Motu burst onto the scene in 2020, impressing fans and critics with her explosive style, and is currently the reigning NZ Superlight & Lightweight champion.
On Feb 12, the undefeated Peach Boxing fighter will challenge for her third strap when she faces Ayisha Abied for the vacant NZPBC Women's Featherweight title.
Nansen, a decorated veteran, is one of New Zealand's most experienced female fighters, having competed as a boxer, kickboxer, and mixed martial artist.

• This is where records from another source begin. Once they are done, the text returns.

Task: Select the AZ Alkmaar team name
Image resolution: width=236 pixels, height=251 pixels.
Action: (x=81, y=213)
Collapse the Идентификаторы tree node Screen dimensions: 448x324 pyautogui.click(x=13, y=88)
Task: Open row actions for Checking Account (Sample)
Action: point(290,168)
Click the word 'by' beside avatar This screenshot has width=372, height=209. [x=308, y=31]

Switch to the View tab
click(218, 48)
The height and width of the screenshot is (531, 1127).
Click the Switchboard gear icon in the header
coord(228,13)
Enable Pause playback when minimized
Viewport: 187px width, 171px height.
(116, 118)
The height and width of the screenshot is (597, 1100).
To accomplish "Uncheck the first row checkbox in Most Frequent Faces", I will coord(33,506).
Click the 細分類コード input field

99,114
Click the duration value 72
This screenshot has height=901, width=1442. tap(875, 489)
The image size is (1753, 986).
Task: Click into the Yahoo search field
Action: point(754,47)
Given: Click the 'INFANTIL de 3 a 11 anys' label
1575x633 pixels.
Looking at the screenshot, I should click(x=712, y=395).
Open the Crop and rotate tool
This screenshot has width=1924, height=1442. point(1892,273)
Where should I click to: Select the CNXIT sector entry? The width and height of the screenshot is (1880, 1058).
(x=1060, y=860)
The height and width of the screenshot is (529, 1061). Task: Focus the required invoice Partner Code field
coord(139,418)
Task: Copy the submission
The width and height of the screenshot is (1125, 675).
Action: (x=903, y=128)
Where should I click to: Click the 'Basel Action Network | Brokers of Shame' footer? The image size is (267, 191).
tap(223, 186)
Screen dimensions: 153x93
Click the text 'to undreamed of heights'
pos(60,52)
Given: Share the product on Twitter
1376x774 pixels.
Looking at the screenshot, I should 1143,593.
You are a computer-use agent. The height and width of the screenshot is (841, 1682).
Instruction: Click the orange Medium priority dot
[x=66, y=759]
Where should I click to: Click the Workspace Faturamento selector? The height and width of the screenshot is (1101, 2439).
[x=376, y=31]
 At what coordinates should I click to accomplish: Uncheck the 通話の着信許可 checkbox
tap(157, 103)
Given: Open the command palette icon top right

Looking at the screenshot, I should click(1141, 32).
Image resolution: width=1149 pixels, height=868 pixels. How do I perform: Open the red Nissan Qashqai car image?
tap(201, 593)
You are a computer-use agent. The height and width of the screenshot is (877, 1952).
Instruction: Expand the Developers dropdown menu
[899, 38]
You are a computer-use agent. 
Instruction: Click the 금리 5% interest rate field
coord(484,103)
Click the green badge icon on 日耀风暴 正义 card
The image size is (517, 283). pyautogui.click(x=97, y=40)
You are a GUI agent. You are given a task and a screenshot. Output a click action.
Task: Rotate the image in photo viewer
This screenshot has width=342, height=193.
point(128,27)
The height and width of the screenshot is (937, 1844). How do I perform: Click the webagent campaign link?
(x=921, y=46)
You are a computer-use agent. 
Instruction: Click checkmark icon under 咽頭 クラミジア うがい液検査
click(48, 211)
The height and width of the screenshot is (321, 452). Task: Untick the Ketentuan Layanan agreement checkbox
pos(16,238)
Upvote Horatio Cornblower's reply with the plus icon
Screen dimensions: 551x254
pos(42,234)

Fighting out of City Kickboxing, Nansen has shared the ring with some of the top fighters in women's boxing, including unified super featherweight champion Mikaela Mayer. Her most recent outing inside the squared circle was a stoppage victory over Karen Te Ruki Pasene.
The pairing of Motu and Nansen will attract attention both here and abroad, and Probellum's promotional power will ensure the fighters get the exposure they deserve.
New Zealand's current red light restrictions mean that the exact date of the clash is yet to be determined, but Glozier hopes to announce it shortly and is excited about what the future holds.
"The partnership with Probellum is going to put New Zealand boxing on the map, globally. It's going to really help with grassroots boxing, these up-and-coming fighters people probably wouldn't have heard about, but with the partnership, there will be a pathway for them."
The undercard of the main event will also feature some of New Zealand's top prospects, with the likes of Viliami Liavaa and Titi Motusaga set to compete.
Glozier will be releasing further details about the event in the coming weeks.